Histoire de Salimbene de Parme et autres destins édifiants

Alessandro Barbero (Flammarion, Au fil de l'Histoire, 214 pages, 17 euros,  7 mai 2014)

Divin Moyen Âge

Alessandro Barbero est un historien italien de 54 ans, célèbre dans son pays et qui mérite d'être connu de ce côté-ci des Alpes.
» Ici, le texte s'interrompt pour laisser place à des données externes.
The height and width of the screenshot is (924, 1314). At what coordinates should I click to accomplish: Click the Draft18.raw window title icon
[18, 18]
Son récit très fourni de la bataille de Lépante, publié en français il y a deux ans, a révélé un érudit doublé d'un écrivain de talent qui n'a pas son pareil pour faire revivre les hommes du passé.
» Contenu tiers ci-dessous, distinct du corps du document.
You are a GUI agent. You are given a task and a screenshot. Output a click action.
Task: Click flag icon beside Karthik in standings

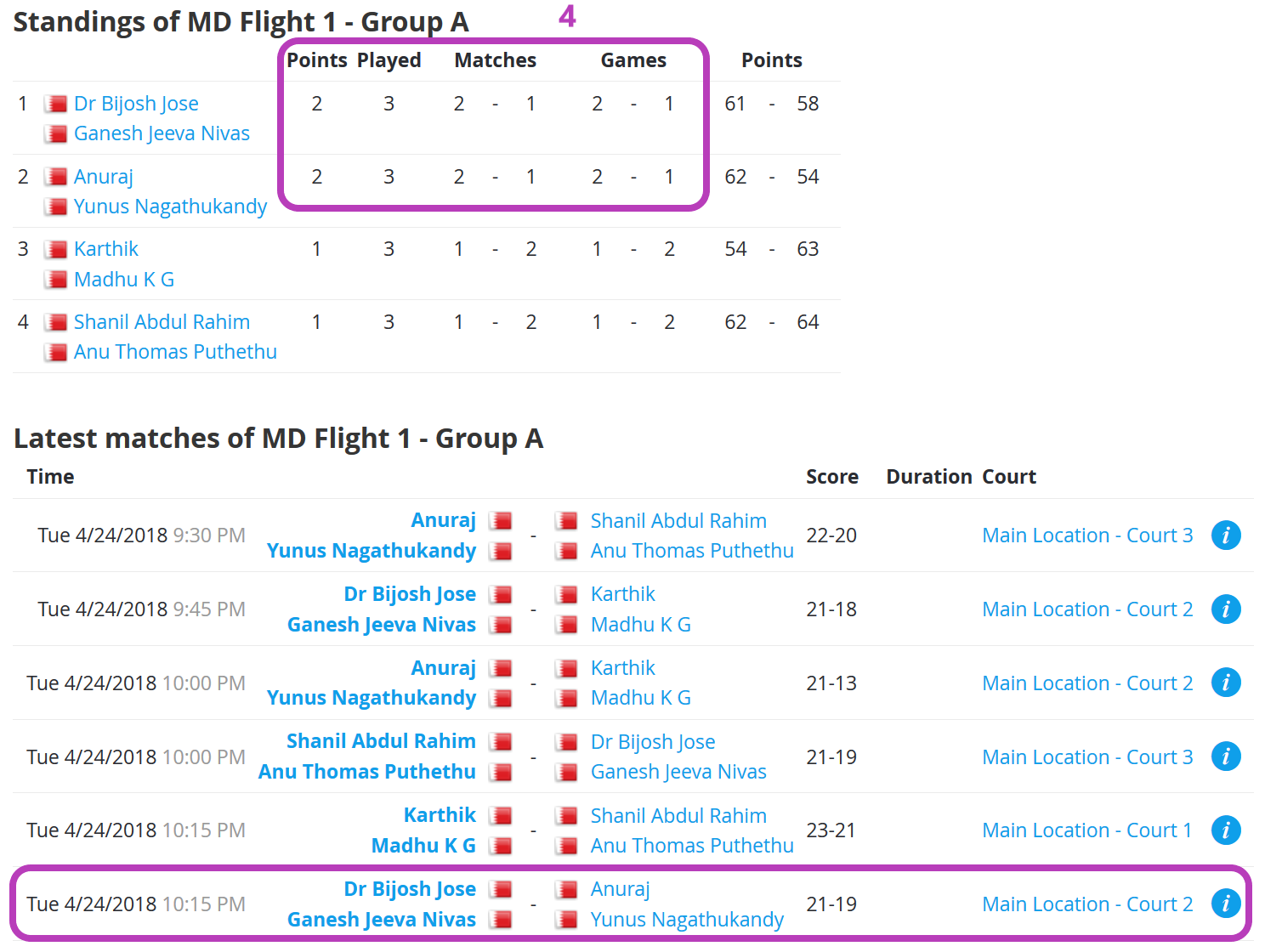[56, 249]
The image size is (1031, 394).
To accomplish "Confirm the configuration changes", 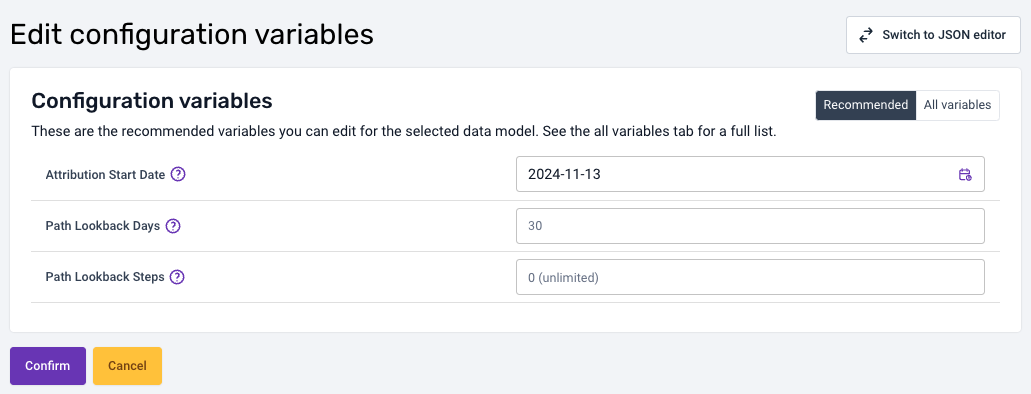I will click(48, 366).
Par son talent de plume et sa sensibilité, il réalise la synthèse entre les deux grandes écoles historiographiques de notre époque, l'Histoire événementielle et l'École des Annales qui privilégie les mouvements sociaux sur le long terme et l'Histoire. 
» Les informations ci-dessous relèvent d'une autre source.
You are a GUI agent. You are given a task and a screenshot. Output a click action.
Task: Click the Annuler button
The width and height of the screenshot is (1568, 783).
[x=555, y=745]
Il sait en effet mettre en scène les individus et les événements de façon à dessiner en filigrane le contexte humain et social.    

C'est à ce jeu qu'il nous invite une nouvelle fois avec un petit livre de 200 pages publié en italien sous le titre Donne Madonne Mercanti e Cavalieri (« Dames, Marchands et Chevaliers ») et plus simplement traduit en français par Divin Moyen Âge.  

L'historien nous donne à voir cette société foisonnante à travers les portraits de trois hommes et trois femmes des XIIIe-XVe siècles.

Parmi eux Salimbene de Parme (1221-1288), un moine franciscain d'origine noble resté peu connu, qui a laissé à la fin de sa vie une volumineuse chronique de la société italienne de son temps. Décryptant avec habileté ses écrits, Alessandro Barbero y lit tous les préjugés et sentiments qui s'appliquaient aux clercs de son époque.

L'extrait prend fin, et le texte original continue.